TASK DESCRIPTION: Only a number is wanted here: the count of lines in the entries below that contain the word "plus".

++++++

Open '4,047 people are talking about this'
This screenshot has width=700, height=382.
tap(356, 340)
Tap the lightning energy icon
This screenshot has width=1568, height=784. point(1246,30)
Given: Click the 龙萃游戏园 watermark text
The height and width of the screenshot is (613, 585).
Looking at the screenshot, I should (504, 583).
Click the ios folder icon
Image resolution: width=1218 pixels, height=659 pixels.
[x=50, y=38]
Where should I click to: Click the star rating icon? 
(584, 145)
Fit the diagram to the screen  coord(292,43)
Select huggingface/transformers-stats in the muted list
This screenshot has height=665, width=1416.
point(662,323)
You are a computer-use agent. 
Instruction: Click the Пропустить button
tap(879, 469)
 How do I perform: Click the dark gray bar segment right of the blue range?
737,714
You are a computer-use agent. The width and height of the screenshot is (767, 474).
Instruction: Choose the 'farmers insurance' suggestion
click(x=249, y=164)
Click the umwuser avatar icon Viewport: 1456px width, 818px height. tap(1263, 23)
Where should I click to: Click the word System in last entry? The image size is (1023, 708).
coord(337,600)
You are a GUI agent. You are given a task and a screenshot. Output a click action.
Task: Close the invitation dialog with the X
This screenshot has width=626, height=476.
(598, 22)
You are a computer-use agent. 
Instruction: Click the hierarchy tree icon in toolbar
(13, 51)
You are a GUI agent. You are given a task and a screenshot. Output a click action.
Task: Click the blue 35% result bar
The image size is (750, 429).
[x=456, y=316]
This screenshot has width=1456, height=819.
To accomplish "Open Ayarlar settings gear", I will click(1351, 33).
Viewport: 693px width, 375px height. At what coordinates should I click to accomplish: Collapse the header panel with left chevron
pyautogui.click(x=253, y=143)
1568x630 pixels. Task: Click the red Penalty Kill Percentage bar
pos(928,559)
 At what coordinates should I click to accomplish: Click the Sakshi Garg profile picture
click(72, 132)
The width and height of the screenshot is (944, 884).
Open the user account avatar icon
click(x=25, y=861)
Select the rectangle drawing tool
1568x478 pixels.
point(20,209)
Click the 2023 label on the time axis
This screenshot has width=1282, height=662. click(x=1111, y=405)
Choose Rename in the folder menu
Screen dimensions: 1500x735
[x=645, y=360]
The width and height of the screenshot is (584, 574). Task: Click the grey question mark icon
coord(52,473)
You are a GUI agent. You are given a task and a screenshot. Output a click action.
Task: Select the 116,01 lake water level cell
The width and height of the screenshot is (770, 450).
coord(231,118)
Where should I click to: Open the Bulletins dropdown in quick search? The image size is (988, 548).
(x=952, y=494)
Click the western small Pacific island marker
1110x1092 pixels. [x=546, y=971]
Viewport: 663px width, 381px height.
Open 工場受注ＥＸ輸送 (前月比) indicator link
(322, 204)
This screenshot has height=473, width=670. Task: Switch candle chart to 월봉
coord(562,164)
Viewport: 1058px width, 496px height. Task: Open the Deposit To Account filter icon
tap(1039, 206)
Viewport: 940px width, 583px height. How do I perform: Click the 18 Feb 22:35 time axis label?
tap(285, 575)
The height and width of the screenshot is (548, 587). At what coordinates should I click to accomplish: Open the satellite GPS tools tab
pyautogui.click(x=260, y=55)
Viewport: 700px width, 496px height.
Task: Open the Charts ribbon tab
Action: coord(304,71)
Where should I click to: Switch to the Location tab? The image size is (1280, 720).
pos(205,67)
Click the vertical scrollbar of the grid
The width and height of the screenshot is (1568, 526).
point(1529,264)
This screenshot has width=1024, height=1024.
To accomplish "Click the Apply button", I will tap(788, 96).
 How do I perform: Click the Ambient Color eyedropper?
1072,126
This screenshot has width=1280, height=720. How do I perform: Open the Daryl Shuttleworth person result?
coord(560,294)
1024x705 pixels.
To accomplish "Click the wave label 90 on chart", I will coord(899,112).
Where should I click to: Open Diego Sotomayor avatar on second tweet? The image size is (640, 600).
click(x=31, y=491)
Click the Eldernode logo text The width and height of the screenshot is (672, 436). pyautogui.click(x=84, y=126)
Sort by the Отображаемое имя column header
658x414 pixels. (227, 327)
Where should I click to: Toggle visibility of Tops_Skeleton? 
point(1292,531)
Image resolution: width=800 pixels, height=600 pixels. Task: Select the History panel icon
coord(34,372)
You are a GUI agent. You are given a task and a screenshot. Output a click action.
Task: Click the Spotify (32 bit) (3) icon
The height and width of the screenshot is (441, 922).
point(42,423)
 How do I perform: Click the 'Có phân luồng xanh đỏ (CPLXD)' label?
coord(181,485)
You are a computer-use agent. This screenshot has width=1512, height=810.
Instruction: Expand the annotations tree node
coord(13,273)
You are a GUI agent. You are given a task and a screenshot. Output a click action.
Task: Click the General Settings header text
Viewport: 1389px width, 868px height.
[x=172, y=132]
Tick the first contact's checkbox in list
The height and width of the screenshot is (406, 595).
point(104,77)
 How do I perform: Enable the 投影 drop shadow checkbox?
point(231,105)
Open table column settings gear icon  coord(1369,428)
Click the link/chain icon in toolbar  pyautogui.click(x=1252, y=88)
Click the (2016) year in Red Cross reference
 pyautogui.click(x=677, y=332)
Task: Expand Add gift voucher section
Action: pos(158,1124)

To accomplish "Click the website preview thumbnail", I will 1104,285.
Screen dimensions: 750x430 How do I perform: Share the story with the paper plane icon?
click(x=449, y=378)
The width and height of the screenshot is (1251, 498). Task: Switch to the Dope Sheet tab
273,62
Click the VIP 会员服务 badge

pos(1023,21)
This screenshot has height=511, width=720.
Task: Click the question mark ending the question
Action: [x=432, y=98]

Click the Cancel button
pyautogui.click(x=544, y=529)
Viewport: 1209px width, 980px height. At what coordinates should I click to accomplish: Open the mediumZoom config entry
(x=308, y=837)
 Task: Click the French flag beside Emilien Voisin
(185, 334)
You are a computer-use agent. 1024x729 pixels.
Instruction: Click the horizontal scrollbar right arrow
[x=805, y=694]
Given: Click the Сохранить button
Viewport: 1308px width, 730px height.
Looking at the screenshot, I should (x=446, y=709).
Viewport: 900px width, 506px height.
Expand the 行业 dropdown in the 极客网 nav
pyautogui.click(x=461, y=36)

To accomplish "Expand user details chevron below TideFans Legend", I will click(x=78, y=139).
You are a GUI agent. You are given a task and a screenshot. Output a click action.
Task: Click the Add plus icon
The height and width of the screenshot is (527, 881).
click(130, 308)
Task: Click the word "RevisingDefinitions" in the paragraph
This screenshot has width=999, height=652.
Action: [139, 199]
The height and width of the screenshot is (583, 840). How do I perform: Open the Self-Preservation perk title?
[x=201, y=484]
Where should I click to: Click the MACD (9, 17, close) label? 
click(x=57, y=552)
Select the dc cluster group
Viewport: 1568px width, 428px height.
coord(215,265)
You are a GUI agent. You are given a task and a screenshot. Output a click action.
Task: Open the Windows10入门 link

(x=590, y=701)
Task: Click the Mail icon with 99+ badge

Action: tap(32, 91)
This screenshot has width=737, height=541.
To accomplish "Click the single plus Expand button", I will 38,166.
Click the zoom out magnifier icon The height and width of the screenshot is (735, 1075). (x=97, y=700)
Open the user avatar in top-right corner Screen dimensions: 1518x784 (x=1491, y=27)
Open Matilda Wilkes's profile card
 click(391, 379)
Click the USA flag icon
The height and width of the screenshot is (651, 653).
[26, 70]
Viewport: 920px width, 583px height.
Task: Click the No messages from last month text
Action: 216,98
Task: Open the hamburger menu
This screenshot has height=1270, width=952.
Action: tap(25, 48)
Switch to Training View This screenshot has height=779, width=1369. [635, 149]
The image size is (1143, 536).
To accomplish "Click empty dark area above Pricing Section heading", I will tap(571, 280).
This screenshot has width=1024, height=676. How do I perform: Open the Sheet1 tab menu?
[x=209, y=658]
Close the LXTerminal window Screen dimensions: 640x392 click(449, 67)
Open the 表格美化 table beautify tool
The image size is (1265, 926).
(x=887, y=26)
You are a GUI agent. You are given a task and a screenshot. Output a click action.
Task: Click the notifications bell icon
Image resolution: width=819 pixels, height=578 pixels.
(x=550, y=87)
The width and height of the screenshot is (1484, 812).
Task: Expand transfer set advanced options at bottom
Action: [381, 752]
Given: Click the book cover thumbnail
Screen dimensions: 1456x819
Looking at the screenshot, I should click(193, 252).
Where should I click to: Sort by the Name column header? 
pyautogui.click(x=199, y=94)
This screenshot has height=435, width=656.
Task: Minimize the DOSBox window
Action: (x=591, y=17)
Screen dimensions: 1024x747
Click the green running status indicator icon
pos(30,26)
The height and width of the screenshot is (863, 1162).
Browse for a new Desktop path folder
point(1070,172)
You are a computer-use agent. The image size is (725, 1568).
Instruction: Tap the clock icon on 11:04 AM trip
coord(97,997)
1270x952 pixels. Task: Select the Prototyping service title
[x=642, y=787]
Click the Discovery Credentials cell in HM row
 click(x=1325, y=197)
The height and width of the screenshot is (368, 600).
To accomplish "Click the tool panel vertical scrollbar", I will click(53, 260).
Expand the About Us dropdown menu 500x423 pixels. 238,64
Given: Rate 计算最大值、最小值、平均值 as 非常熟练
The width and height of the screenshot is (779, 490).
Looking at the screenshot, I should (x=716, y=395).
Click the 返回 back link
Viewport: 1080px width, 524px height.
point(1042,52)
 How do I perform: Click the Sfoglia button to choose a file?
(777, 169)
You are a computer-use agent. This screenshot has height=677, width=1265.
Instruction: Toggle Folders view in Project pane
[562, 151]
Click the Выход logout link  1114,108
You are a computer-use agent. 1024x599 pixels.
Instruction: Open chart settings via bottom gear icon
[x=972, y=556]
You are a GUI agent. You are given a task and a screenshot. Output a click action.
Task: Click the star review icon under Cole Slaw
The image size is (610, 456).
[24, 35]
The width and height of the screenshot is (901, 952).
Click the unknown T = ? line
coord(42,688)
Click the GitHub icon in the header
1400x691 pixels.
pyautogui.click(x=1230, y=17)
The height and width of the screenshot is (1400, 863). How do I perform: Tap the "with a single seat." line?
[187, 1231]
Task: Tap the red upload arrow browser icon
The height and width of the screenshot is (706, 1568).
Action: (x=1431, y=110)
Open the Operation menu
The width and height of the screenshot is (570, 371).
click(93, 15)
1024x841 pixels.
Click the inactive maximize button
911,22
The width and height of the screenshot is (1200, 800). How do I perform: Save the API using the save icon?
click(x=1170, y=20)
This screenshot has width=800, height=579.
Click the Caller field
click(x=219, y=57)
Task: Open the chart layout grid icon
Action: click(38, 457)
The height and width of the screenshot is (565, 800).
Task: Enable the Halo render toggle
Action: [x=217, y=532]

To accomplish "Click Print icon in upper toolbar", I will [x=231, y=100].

++++++

TASK RESPONSE: 2